Exercise instructions
The data is to be reproduced in full and without error.

══ Recorded information ══

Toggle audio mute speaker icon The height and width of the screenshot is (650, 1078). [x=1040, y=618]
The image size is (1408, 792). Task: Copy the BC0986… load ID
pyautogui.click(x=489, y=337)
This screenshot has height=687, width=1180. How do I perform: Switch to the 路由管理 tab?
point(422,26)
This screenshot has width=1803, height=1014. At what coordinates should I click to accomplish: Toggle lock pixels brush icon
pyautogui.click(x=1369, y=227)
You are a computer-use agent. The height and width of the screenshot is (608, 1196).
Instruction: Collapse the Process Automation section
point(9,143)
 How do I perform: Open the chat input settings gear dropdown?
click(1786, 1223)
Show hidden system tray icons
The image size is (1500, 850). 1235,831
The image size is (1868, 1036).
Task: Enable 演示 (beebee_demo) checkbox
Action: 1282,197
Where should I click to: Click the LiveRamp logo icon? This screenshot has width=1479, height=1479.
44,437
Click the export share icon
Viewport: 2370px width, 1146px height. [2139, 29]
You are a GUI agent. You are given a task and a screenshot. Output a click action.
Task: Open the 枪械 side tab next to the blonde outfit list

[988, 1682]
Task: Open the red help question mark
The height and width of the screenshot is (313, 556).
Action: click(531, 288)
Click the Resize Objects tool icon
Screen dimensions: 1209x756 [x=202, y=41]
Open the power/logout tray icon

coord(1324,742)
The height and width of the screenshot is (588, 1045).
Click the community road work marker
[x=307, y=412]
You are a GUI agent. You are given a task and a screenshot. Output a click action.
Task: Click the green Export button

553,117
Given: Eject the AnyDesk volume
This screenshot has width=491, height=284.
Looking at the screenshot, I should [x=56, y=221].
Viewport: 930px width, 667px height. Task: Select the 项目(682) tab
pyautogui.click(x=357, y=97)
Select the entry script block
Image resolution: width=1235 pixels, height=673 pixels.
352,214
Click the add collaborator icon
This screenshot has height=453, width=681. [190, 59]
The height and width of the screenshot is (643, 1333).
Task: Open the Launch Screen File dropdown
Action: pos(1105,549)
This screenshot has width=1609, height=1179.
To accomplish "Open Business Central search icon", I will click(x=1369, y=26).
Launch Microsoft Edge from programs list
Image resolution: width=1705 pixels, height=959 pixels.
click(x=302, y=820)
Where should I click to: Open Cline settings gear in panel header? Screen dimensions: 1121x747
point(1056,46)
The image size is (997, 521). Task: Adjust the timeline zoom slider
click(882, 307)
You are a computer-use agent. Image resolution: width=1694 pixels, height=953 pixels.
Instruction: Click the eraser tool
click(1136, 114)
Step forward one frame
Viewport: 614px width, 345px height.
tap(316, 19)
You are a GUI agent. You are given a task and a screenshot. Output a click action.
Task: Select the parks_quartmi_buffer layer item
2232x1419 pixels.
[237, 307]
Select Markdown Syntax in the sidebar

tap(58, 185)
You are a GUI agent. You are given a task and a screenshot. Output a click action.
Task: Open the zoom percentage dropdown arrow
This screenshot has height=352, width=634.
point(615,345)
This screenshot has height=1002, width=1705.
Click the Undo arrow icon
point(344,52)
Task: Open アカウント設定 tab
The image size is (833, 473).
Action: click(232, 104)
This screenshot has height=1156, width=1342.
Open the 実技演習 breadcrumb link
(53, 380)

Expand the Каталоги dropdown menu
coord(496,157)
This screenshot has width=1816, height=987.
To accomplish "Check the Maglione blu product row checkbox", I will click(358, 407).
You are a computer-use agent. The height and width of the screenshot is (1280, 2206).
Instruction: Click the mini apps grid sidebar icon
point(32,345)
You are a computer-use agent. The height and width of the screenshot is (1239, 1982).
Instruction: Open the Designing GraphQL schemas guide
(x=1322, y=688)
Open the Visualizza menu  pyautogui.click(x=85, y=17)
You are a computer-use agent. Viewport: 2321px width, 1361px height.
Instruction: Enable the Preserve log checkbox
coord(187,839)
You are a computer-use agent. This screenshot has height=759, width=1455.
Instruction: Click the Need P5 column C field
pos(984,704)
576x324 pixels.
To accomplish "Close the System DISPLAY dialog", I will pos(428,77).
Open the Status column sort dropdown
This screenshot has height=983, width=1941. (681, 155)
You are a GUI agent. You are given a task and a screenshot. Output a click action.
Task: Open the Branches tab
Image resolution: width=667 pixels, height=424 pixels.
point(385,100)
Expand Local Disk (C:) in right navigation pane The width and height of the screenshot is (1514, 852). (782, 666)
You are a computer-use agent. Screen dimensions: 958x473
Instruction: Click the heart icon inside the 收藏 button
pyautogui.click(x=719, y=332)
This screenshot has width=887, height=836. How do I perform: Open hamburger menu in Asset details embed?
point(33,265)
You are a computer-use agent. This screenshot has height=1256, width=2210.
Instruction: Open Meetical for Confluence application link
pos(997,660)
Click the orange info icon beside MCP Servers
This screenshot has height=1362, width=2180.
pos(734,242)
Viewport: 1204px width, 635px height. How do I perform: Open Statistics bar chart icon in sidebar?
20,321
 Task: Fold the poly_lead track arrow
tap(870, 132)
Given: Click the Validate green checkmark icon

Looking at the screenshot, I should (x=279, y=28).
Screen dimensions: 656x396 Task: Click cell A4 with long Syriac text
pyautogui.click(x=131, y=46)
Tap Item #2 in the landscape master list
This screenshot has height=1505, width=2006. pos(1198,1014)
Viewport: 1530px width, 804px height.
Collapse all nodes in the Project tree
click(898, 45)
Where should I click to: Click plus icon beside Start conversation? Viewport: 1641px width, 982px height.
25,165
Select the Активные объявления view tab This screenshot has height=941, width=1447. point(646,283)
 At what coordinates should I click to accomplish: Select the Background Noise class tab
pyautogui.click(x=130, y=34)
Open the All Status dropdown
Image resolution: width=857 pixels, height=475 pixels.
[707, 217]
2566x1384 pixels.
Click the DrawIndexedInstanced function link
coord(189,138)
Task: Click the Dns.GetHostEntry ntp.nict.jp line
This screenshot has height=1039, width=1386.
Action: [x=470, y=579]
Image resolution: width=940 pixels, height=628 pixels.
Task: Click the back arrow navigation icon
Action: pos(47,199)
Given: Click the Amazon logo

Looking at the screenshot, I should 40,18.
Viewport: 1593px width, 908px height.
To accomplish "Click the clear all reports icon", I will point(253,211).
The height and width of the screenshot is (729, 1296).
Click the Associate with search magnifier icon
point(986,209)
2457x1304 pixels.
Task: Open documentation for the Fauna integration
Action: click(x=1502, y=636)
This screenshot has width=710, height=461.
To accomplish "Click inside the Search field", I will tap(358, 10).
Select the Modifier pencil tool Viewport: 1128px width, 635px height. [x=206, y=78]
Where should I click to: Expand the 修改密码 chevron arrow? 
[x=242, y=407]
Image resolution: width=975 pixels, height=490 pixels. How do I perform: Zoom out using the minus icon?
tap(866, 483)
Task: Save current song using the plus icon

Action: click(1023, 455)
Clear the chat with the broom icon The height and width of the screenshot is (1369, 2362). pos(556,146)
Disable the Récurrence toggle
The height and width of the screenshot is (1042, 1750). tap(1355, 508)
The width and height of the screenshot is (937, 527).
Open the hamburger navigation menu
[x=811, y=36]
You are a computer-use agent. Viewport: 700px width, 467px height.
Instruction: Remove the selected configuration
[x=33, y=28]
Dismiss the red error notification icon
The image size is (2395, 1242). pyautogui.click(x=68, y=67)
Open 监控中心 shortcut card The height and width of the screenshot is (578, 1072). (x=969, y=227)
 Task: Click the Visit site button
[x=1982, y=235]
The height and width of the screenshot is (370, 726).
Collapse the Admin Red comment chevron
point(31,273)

═══

Task output
Toggle audio mute speaker icon The height and width of the screenshot is (650, 1078). [x=1040, y=618]
The image size is (1408, 792). Task: Copy the BC0986… load ID
pyautogui.click(x=489, y=337)
This screenshot has height=687, width=1180. How do I perform: Switch to the 路由管理 tab?
point(422,26)
This screenshot has width=1803, height=1014. At what coordinates should I click to accomplish: Toggle lock pixels brush icon
pyautogui.click(x=1369, y=227)
You are a computer-use agent. The height and width of the screenshot is (608, 1196).
Instruction: Collapse the Process Automation section
point(9,143)
 How do I perform: Open the chat input settings gear dropdown?
click(1786, 1223)
Show hidden system tray icons
The image size is (1500, 850). 1235,831
The image size is (1868, 1036).
Task: Enable 演示 (beebee_demo) checkbox
Action: 1282,197
Where should I click to: Click the LiveRamp logo icon? This screenshot has width=1479, height=1479.
44,437
Click the export share icon
Viewport: 2370px width, 1146px height. [2139, 29]
You are a GUI agent. You are given a task and a screenshot. Output a click action.
Task: Open the 枪械 side tab next to the blonde outfit list

[988, 1682]
Task: Open the red help question mark
The height and width of the screenshot is (313, 556).
Action: click(531, 288)
Click the Resize Objects tool icon
Screen dimensions: 1209x756 [x=202, y=41]
Open the power/logout tray icon

coord(1324,742)
The height and width of the screenshot is (588, 1045).
Click the community road work marker
[x=307, y=412]
You are a GUI agent. You are given a task and a screenshot. Output a click action.
Task: Click the green Export button

553,117
Given: Eject the AnyDesk volume
This screenshot has width=491, height=284.
Looking at the screenshot, I should [x=56, y=221].
Viewport: 930px width, 667px height. Task: Select the 项目(682) tab
pyautogui.click(x=357, y=97)
Select the entry script block
Image resolution: width=1235 pixels, height=673 pixels.
352,214
Click the add collaborator icon
This screenshot has height=453, width=681. [190, 59]
The height and width of the screenshot is (643, 1333).
Task: Open the Launch Screen File dropdown
Action: pos(1105,549)
This screenshot has width=1609, height=1179.
To accomplish "Open Business Central search icon", I will click(x=1369, y=26).
Launch Microsoft Edge from programs list
Image resolution: width=1705 pixels, height=959 pixels.
click(x=302, y=820)
Where should I click to: Open Cline settings gear in panel header? Screen dimensions: 1121x747
point(1056,46)
The image size is (997, 521). Task: Adjust the timeline zoom slider
click(882, 307)
You are a computer-use agent. Image resolution: width=1694 pixels, height=953 pixels.
Instruction: Click the eraser tool
click(1136, 114)
Step forward one frame
Viewport: 614px width, 345px height.
tap(316, 19)
You are a GUI agent. You are given a task and a screenshot. Output a click action.
Task: Select the parks_quartmi_buffer layer item
2232x1419 pixels.
[237, 307]
Select Markdown Syntax in the sidebar

tap(58, 185)
You are a GUI agent. You are given a task and a screenshot. Output a click action.
Task: Open the zoom percentage dropdown arrow
This screenshot has height=352, width=634.
point(615,345)
This screenshot has height=1002, width=1705.
Click the Undo arrow icon
point(344,52)
Task: Open アカウント設定 tab
The image size is (833, 473).
Action: click(232, 104)
This screenshot has height=1156, width=1342.
Open the 実技演習 breadcrumb link
(53, 380)

Expand the Каталоги dropdown menu
coord(496,157)
This screenshot has width=1816, height=987.
To accomplish "Check the Maglione blu product row checkbox", I will click(358, 407).
You are a computer-use agent. The height and width of the screenshot is (1280, 2206).
Instruction: Click the mini apps grid sidebar icon
point(32,345)
You are a computer-use agent. The height and width of the screenshot is (1239, 1982).
Instruction: Open the Designing GraphQL schemas guide
(x=1322, y=688)
Open the Visualizza menu  pyautogui.click(x=85, y=17)
You are a computer-use agent. Viewport: 2321px width, 1361px height.
Instruction: Enable the Preserve log checkbox
coord(187,839)
You are a computer-use agent. This screenshot has height=759, width=1455.
Instruction: Click the Need P5 column C field
pos(984,704)
576x324 pixels.
To accomplish "Close the System DISPLAY dialog", I will pos(428,77).
Open the Status column sort dropdown
This screenshot has height=983, width=1941. (681, 155)
You are a GUI agent. You are given a task and a screenshot. Output a click action.
Task: Open the Branches tab
Image resolution: width=667 pixels, height=424 pixels.
point(385,100)
Expand Local Disk (C:) in right navigation pane The width and height of the screenshot is (1514, 852). (782, 666)
You are a computer-use agent. Screen dimensions: 958x473
Instruction: Click the heart icon inside the 收藏 button
pyautogui.click(x=719, y=332)
This screenshot has width=887, height=836. How do I perform: Open hamburger menu in Asset details embed?
point(33,265)
You are a computer-use agent. This screenshot has height=1256, width=2210.
Instruction: Open Meetical for Confluence application link
pos(997,660)
Click the orange info icon beside MCP Servers
This screenshot has height=1362, width=2180.
pos(734,242)
Viewport: 1204px width, 635px height. How do I perform: Open Statistics bar chart icon in sidebar?
20,321
 Task: Fold the poly_lead track arrow
tap(870, 132)
Given: Click the Validate green checkmark icon

Looking at the screenshot, I should (x=279, y=28).
Screen dimensions: 656x396 Task: Click cell A4 with long Syriac text
pyautogui.click(x=131, y=46)
Tap Item #2 in the landscape master list
This screenshot has height=1505, width=2006. pos(1198,1014)
Viewport: 1530px width, 804px height.
Collapse all nodes in the Project tree
click(898, 45)
Where should I click to: Click plus icon beside Start conversation? Viewport: 1641px width, 982px height.
25,165
Select the Активные объявления view tab This screenshot has height=941, width=1447. point(646,283)
 At what coordinates should I click to accomplish: Select the Background Noise class tab
pyautogui.click(x=130, y=34)
Open the All Status dropdown
Image resolution: width=857 pixels, height=475 pixels.
[707, 217]
2566x1384 pixels.
Click the DrawIndexedInstanced function link
coord(189,138)
Task: Click the Dns.GetHostEntry ntp.nict.jp line
This screenshot has height=1039, width=1386.
Action: [x=470, y=579]
Image resolution: width=940 pixels, height=628 pixels.
Task: Click the back arrow navigation icon
Action: pos(47,199)
Given: Click the Amazon logo

Looking at the screenshot, I should 40,18.
Viewport: 1593px width, 908px height.
To accomplish "Click the clear all reports icon", I will point(253,211).
The height and width of the screenshot is (729, 1296).
Click the Associate with search magnifier icon
point(986,209)
2457x1304 pixels.
Task: Open documentation for the Fauna integration
Action: click(x=1502, y=636)
This screenshot has width=710, height=461.
To accomplish "Click inside the Search field", I will tap(358, 10).
Select the Modifier pencil tool Viewport: 1128px width, 635px height. [x=206, y=78]
Where should I click to: Expand the 修改密码 chevron arrow? 
[x=242, y=407]
Image resolution: width=975 pixels, height=490 pixels. How do I perform: Zoom out using the minus icon?
tap(866, 483)
Task: Save current song using the plus icon

Action: click(1023, 455)
Clear the chat with the broom icon The height and width of the screenshot is (1369, 2362). pos(556,146)
Disable the Récurrence toggle
The height and width of the screenshot is (1042, 1750). tap(1355, 508)
The width and height of the screenshot is (937, 527).
Open the hamburger navigation menu
[x=811, y=36]
You are a computer-use agent. Viewport: 700px width, 467px height.
Instruction: Remove the selected configuration
[x=33, y=28]
Dismiss the red error notification icon
The image size is (2395, 1242). pyautogui.click(x=68, y=67)
Open 监控中心 shortcut card The height and width of the screenshot is (578, 1072). (x=969, y=227)
 Task: Click the Visit site button
[x=1982, y=235]
The height and width of the screenshot is (370, 726).
Collapse the Admin Red comment chevron
point(31,273)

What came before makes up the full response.